夜に東京を出発した列車が京都に着くのは翌朝の7時半頃です。
そのあとのことは書きません。章子や俊吾のことを読んでいると、大人の男と女のことを清張がよくわかって書いていることに気がつかされます。
比較するのは申し訳ないですが、純文学作家の村上春樹(1949~)が書いた作品を読むと、年齢的には大人の男女が登場しても、成熟した大人が描かれていないように感じることが多いです。
それは、村上が一人称で書く主人公の男に顕著です。大人の男であれば、どんな人であれ、自分勝手な考え方や、狡さを持っているものです。それが、村上の主人公にはありません。
村上が一人称で書く「私」や「僕」は、村上自身の投影で、どこまでも「正しい人間」として描いてしまいます。
清張は、主人公の男であっても女であっても、間違った考えを持たせたり、好ましくない行動を起こさせたりすることに躊躇しません。

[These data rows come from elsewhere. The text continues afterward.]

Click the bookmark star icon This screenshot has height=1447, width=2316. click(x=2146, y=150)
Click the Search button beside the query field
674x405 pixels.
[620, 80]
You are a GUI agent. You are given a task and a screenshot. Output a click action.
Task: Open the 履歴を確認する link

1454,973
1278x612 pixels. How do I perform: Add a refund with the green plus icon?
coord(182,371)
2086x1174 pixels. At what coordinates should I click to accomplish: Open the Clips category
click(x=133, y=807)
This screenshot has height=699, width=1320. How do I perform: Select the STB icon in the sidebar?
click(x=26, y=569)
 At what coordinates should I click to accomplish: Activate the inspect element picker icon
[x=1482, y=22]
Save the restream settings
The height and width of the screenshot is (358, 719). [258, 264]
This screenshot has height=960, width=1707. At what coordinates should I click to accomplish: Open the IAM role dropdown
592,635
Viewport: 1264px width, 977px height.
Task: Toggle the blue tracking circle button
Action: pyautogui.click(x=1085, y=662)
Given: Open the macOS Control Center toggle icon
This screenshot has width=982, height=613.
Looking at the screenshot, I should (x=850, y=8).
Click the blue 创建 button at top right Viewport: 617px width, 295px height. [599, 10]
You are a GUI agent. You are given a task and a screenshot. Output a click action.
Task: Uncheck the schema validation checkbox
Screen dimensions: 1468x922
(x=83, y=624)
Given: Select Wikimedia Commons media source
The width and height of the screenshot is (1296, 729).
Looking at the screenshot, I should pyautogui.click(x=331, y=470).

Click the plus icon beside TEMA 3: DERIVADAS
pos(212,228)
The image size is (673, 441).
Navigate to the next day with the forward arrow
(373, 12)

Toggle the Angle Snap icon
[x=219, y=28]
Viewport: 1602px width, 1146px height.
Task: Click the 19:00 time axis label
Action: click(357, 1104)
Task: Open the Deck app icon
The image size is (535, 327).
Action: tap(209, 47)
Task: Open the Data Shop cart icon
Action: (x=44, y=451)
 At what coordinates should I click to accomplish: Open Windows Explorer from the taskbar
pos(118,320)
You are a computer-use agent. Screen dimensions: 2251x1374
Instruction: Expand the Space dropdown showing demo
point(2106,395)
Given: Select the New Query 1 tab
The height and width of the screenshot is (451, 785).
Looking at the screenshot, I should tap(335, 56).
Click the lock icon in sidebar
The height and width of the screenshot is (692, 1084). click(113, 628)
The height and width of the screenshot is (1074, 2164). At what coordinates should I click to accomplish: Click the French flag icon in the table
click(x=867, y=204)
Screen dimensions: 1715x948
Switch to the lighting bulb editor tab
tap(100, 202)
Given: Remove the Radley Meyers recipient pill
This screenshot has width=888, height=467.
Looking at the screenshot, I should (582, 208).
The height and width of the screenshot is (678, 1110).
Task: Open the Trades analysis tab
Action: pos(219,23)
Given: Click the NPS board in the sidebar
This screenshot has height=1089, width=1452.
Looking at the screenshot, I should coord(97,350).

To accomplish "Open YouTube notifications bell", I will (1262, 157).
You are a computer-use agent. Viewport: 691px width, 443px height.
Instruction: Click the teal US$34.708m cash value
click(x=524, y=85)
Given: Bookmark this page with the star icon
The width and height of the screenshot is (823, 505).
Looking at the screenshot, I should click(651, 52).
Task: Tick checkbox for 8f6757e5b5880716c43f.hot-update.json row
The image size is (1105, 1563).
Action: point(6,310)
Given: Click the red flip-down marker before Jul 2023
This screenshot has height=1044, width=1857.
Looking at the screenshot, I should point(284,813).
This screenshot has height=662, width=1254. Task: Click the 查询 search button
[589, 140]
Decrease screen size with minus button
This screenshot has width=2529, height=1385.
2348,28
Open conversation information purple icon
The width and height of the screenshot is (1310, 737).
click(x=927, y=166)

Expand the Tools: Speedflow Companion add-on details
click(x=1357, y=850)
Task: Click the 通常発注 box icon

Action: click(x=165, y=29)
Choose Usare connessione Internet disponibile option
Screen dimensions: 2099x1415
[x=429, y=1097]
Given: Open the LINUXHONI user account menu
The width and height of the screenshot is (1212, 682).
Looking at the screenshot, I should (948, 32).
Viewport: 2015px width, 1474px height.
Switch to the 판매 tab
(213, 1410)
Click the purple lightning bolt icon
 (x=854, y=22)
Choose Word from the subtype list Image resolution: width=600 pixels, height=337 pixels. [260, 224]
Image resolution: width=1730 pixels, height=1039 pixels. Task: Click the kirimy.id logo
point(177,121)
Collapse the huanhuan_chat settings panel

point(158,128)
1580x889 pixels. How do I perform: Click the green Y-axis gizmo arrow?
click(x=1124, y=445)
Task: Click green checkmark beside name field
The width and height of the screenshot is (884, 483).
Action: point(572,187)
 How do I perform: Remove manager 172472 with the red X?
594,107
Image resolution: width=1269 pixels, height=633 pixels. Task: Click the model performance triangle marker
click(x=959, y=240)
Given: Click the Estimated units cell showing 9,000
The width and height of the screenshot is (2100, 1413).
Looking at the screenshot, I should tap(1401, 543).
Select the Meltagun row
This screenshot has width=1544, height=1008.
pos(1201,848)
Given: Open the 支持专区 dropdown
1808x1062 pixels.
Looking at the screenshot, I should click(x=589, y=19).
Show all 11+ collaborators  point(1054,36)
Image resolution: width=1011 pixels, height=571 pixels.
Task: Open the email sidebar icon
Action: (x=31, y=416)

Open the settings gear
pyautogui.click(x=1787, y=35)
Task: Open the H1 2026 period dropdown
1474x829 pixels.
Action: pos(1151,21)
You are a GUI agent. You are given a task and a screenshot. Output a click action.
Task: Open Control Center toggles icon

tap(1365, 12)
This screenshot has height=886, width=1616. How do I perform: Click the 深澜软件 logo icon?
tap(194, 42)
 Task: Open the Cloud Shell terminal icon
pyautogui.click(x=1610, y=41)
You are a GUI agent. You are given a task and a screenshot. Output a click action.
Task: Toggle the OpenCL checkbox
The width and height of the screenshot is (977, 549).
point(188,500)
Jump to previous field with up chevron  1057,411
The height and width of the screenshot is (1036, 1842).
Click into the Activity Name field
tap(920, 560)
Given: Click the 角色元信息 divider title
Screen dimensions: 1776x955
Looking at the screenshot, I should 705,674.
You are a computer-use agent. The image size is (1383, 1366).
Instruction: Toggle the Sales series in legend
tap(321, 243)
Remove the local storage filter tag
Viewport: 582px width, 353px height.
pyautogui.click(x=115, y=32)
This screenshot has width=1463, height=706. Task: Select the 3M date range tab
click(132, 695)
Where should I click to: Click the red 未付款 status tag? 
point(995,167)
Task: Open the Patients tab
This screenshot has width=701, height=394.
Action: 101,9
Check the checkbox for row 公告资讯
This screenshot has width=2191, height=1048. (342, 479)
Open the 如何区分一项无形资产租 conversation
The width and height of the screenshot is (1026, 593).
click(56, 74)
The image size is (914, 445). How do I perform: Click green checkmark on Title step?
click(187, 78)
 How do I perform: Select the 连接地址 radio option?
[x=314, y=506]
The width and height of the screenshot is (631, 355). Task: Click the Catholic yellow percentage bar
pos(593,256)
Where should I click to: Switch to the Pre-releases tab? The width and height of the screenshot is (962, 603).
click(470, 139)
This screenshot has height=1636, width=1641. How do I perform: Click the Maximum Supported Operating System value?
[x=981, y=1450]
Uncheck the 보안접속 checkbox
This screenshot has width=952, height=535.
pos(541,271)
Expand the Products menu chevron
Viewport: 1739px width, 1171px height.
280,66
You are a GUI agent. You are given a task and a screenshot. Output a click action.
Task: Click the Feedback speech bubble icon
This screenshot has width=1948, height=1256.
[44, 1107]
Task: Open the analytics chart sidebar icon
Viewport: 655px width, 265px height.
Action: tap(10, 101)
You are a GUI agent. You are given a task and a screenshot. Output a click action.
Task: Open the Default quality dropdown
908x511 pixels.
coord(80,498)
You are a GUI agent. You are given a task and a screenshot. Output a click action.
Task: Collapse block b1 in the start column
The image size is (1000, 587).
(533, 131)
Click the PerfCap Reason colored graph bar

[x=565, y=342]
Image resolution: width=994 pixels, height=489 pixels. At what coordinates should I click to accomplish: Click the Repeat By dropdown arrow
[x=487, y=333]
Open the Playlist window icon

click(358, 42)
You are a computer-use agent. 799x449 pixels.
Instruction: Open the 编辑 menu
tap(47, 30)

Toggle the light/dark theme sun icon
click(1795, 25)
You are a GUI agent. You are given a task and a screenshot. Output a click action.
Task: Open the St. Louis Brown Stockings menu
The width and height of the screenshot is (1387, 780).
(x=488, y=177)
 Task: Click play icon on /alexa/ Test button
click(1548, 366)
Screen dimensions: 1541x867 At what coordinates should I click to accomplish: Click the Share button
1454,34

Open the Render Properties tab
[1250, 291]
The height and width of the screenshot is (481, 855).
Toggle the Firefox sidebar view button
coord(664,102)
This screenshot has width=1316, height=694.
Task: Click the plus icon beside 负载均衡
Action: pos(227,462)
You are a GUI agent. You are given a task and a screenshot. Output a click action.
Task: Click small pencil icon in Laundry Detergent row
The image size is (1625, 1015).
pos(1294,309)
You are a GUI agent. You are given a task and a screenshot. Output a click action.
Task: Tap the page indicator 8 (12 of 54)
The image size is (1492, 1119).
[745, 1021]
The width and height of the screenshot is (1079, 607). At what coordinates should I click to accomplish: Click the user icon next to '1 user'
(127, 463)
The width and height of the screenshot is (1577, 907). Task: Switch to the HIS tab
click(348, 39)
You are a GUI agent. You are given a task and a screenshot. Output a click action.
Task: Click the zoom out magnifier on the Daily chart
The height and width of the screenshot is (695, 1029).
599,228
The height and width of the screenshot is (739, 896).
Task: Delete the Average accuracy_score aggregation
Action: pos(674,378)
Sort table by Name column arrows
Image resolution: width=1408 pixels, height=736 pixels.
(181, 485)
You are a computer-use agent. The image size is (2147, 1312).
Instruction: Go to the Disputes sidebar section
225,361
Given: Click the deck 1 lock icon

創作を離れても、人間というものは、一面だけからできているものではありません。どんな人間の中にも、客観的な意味での、良い面と悪い面が混ぜこぜになっています。
ある時は良い面が、別のある時は悪い面がというように顔を出し、その濃淡がそのときどきで異なるため、ひとりの人間が採る行為や行動が実に複雑になります。
それを文章で表現するのが純文学といわれるものでしょう。
もっとも、純文学とそれ以外の小説を分けて考えているのは日本ぐらいのもので、海外ではそんな分け方をせず、それぞれの作家が、描きたいものを描いているのではないかと思いますが。
小説に高尚も高尚でないもありません。どれだけ生に近い人間が描かれているかです。
そんなことを、読み始めたばかりの清張の短編集にあった短編小説読みながら考えました。